Wednesday, August 15, 2018

The Way We Were Wednesday


I have written about the family funny farm, honey farm.  It was a large scale farm.  We shipped honey out in 55-gallon barrels, by the tractor-trailer load.  This picture was take some time in the mid-60's, the largest crop we ever had.  The oversized two car garage was full and we stored full barrels outside, the packing company couldn't haul them away fast enough. As I recall my parents netted something like $21,000 that year, about twice what they had paid for a house a five years earlier.  The following year, we had a crop failure, barely filling half of the garage with barrels.  That is farming.  

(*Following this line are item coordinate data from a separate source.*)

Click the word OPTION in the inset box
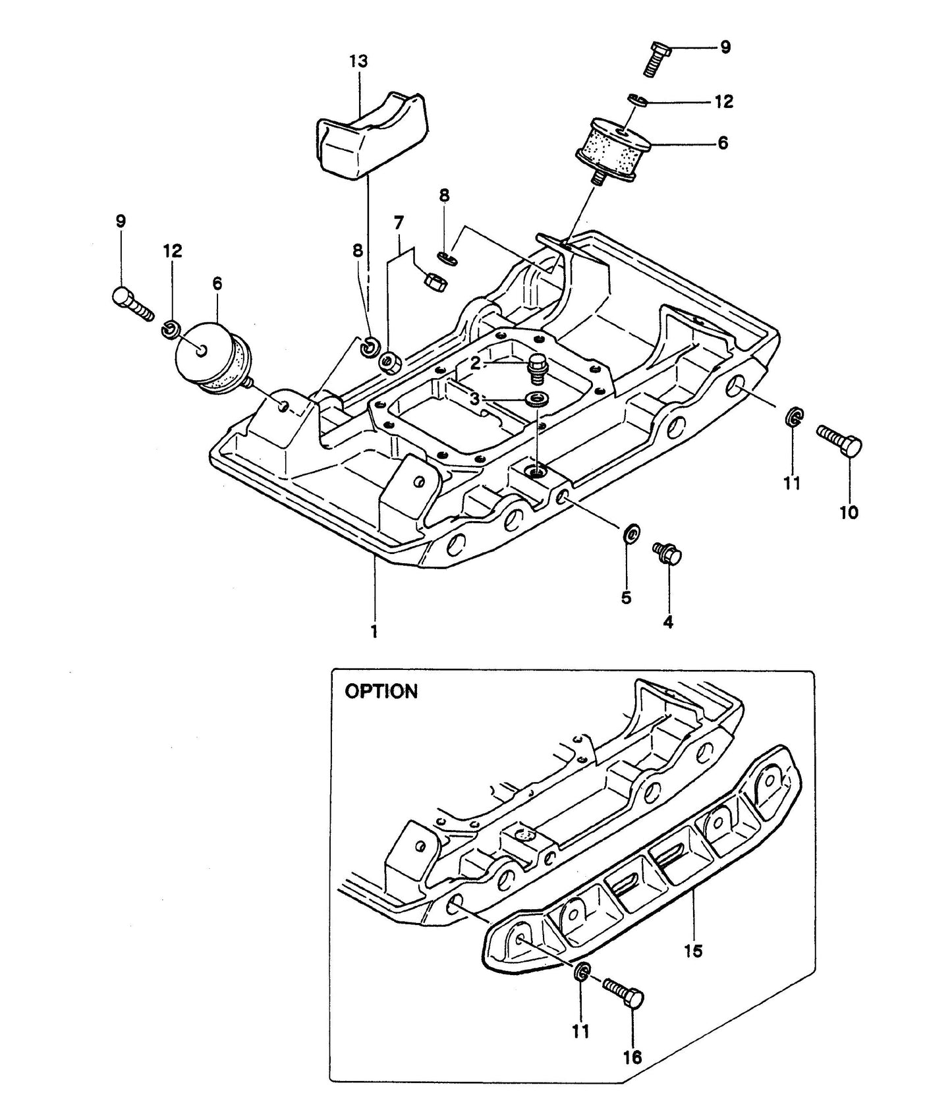pos(381,692)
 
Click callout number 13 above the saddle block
pos(358,62)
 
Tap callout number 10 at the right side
pos(849,513)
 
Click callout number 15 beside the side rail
pos(693,951)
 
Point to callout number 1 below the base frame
pos(374,632)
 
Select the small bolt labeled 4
pos(667,553)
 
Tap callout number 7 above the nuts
pos(397,223)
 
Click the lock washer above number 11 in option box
pos(581,972)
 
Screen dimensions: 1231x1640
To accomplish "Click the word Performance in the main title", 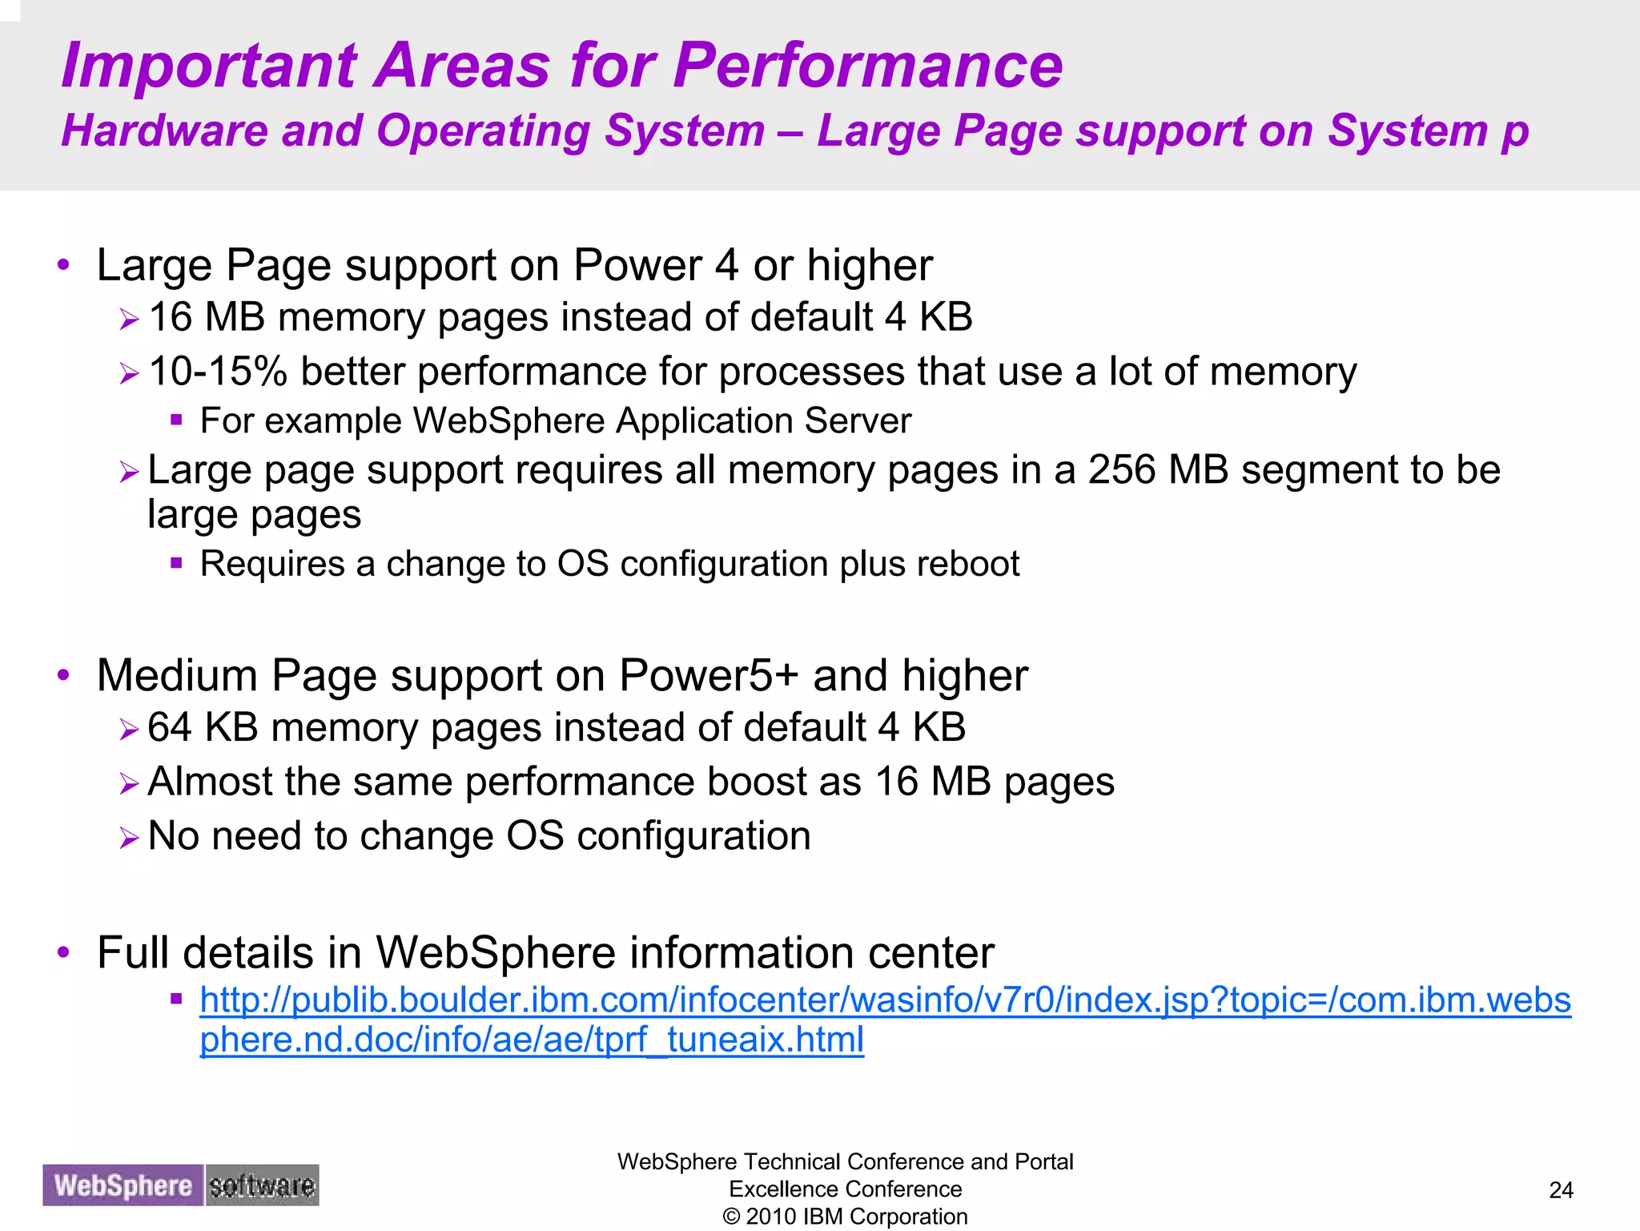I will (868, 66).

Did you spend time on a farm as a child? 

5 comments:

  1. nope, I have never known anyone who had/lived a farm. now I have a few blogger friends that do!

    ReplyDelete
  2. Never did. But many in Jerry's family were crop farmers. He tells stories about his father and grandfather "watching the weather" in despair. It's not an easy life.

    ReplyDelete
  3. I picked blueberries and strawberries a few times and that,was it.

    ReplyDelete
  4. The closest I've ever come was a petting zoo. Farms, in my mind, were scary places. My great grandfather had one, so my mother said. She used to visit as a kid, and after watching the slaughtering of a couple of chickens, she swore off of eating them for a long time. All of our beloved dogs who disappeared were sent to live on "farms". The neighborhood grocer, when I was five, Kept telling me he was going to take me to live with him on his farm. I was terrified that at least my mother would let him!
    Wow, this post has opened up some lost memories! Now, a farm sounds nice, if it didn't have a well or septic tank. There's only so much I can handle.

    ReplyDelete
  5. My mother grew up on a dairy farm in eastern Ohio. We spent part of every summer there and most Thanksgivings. My grandpa would put me on a cow while he milked her!
    It was an idyllic time for me, but I know that the farm success was always precarious. After those interested in farming died off, my aunt (now in her late 80s) leased out the land to an area farmer who farmed it for hay and other crops. I haven't been back since the last 1970s.